Anti-Hezbollah Lebanese politicians have accused the group of being responsible for the spillover in Arsal. Members of the Future Movement, Lebanon’s main Sunni party demanded that Hezbollah withdraw from Syria, accusing it of dragging terrorists to Lebanon because of its involvement in the civil war next door.

The main Western-backed Syrian opposition group, the Syrian National Coalition, also accused Hezbollah of shelling Syrian refugees in Arsal.

However there has so far been no evidence of the group fighting in Arsal, and Hezbollah issued a statement Tuesday denying it was involved. “Confronting the armed terrorists and protecting civilians is the responsibility of the Lebanese army exclusively,” it said.

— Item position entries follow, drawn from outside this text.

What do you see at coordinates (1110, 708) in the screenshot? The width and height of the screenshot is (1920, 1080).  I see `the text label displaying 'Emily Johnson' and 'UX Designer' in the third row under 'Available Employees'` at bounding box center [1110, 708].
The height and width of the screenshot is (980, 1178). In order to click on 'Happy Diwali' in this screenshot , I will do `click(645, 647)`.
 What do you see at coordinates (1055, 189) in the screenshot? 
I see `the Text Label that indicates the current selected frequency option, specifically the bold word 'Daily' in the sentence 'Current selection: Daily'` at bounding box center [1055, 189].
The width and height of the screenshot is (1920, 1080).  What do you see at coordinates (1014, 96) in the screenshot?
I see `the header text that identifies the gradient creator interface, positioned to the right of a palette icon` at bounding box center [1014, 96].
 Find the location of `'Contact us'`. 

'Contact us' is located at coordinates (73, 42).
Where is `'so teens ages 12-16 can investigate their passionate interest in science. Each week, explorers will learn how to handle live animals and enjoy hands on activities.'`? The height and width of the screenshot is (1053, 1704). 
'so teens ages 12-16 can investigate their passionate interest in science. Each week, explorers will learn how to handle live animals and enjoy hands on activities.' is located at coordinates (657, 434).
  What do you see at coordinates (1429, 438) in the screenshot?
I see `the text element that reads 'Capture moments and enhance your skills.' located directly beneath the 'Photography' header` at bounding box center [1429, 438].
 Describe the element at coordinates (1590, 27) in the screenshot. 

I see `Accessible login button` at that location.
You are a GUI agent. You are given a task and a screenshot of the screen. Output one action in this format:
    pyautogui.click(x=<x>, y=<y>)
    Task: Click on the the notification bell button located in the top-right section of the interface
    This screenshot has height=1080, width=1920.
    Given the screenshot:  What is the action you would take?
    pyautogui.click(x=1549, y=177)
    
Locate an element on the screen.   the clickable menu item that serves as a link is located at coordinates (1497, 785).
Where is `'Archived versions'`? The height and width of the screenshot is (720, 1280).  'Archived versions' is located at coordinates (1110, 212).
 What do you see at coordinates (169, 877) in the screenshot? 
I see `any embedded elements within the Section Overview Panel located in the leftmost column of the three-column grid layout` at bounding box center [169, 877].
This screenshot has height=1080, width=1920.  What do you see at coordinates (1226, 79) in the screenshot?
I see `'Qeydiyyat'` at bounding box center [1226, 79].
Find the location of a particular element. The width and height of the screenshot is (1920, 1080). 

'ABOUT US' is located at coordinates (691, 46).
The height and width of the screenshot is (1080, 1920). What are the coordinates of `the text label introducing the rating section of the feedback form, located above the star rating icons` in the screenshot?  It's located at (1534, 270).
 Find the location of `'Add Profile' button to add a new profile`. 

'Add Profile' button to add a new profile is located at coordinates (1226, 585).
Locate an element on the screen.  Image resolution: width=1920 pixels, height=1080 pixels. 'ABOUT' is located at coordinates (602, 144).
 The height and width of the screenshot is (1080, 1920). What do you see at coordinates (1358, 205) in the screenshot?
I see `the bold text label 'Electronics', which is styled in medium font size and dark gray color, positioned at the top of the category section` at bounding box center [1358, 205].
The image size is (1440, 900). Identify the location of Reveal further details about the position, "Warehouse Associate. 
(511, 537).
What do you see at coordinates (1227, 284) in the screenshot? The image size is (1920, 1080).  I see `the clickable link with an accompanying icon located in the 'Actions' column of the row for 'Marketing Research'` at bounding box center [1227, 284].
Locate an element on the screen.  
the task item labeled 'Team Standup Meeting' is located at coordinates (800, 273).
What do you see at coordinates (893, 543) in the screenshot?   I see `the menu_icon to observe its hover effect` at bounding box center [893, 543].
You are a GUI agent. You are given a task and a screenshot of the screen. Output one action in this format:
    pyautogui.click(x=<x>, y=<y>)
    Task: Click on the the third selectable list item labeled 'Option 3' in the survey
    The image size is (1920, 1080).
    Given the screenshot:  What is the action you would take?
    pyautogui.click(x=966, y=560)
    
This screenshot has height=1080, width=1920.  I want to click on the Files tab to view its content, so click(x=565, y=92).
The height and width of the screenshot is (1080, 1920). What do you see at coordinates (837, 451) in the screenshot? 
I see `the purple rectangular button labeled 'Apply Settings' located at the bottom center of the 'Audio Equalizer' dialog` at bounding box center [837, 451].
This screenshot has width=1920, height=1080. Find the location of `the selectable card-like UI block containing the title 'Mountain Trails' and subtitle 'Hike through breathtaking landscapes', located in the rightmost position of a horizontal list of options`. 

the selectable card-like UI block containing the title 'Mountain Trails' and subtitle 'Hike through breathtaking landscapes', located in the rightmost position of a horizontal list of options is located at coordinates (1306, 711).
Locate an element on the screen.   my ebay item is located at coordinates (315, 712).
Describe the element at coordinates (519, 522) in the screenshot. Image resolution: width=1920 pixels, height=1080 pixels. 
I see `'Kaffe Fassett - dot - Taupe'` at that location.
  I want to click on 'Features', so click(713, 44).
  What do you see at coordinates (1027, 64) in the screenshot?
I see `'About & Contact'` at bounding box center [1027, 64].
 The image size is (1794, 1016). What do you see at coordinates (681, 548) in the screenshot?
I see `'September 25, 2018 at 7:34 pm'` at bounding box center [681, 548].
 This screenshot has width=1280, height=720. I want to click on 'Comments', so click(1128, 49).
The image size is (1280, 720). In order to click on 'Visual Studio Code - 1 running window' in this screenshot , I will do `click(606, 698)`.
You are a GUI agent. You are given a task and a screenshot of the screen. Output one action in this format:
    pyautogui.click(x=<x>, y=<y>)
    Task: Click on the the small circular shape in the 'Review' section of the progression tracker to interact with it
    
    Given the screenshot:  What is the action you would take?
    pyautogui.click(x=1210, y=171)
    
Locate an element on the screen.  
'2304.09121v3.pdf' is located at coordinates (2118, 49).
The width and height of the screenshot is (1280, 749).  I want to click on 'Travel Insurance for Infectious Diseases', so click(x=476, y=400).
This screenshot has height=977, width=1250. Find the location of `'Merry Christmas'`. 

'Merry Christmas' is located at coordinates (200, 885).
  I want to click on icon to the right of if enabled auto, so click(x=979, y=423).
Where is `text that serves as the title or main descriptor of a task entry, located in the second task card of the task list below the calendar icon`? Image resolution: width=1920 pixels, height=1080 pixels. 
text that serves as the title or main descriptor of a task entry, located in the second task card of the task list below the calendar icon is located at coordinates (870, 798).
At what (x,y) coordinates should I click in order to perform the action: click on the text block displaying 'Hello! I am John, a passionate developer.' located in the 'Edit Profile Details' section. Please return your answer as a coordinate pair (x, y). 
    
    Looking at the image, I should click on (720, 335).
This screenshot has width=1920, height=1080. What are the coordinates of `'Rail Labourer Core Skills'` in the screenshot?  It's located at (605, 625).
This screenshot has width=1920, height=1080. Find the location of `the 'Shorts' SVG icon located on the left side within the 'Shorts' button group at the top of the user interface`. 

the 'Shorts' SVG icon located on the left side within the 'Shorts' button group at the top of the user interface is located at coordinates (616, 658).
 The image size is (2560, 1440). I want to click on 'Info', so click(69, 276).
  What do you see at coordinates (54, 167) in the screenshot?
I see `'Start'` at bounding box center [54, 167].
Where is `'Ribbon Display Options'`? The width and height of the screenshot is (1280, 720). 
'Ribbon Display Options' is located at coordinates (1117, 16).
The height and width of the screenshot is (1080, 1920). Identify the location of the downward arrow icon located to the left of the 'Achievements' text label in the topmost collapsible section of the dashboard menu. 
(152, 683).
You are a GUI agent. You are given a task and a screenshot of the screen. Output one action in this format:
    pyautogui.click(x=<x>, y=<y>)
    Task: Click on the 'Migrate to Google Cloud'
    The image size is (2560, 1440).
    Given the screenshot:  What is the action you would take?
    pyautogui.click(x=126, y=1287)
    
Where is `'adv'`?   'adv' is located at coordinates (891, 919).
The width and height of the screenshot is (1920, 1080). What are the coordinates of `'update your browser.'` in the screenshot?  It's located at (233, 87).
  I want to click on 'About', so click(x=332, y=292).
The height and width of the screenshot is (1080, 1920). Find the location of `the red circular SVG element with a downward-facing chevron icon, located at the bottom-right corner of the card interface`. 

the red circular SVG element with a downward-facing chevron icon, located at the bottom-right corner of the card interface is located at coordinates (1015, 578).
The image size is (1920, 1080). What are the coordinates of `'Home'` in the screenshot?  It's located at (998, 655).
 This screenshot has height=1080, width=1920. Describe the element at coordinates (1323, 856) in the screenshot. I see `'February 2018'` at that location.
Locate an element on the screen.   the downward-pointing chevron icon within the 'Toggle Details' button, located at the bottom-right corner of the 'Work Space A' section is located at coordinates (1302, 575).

Meanwhile, France said it was in close contact with the Lebanese government to respond quickly to a request to speed up delivery of weapons.

Saudi Arabia pledged $3 billion in December to help strengthen the country’s armed forces and purchase weapons from France in the biggest grant ever for the nation’s weak military. Delivery, however, has been delayed.

Syria’s conflict began in March 2011 as a popular uprising against Assad’s rule, but turned into an insurgency after government forces violently cracked down on demonstrators. It has since become civil war with sectarian overtones. Over 170,000 people have been killed in Syria in more than three years of fighting, activists say.